GOAL OF THE EXERCISE:
Reproduce exactly the run of lines that begins with the one containing "935x609 pixels. Task: Click" and ends with the last line of the records, omitting pictures.

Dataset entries
------------

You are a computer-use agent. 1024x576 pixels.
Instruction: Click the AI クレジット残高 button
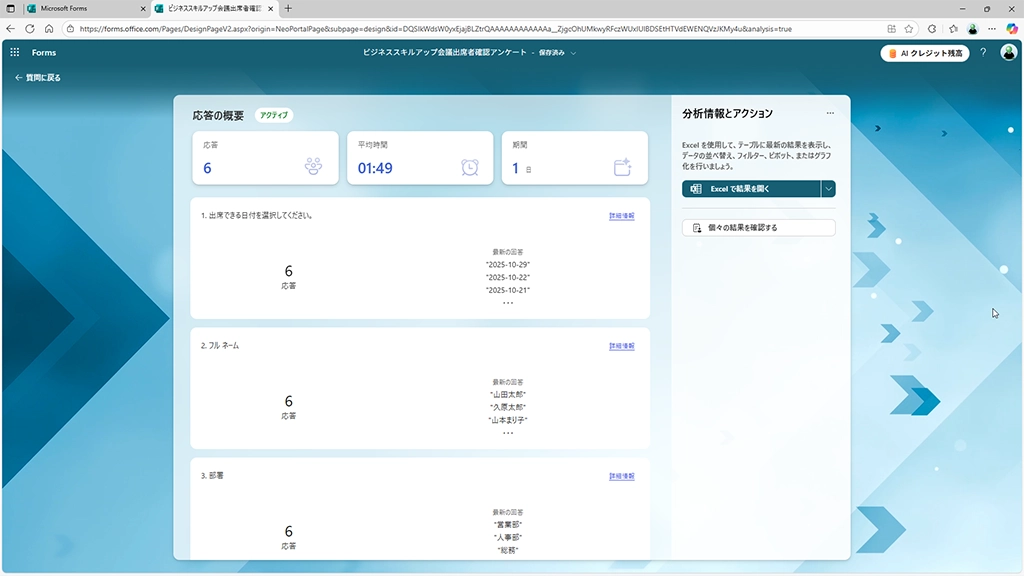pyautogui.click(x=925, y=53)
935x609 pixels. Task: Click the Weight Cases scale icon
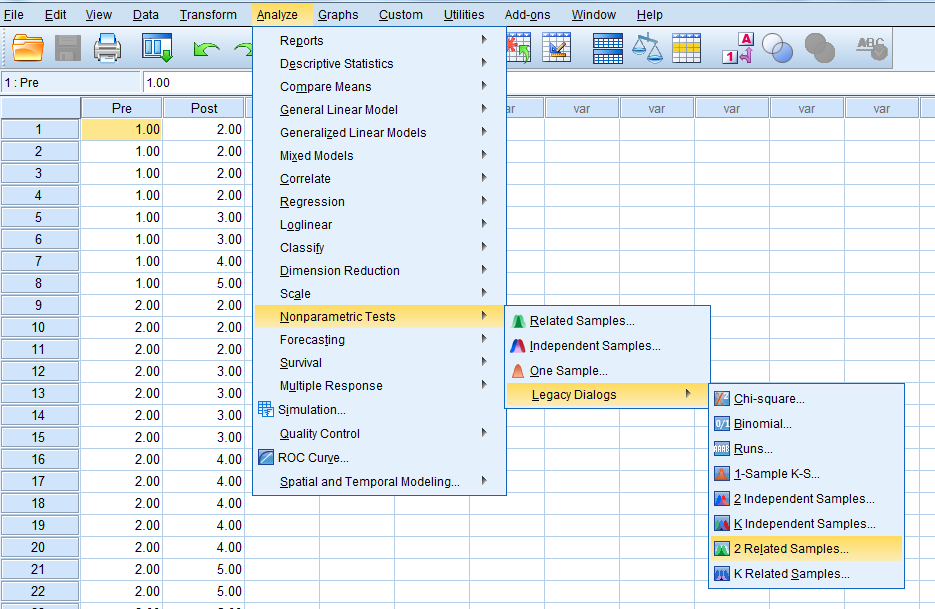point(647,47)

------------

ANSWER SPACE:
935x609 pixels. Task: Click the Weight Cases scale icon
point(647,47)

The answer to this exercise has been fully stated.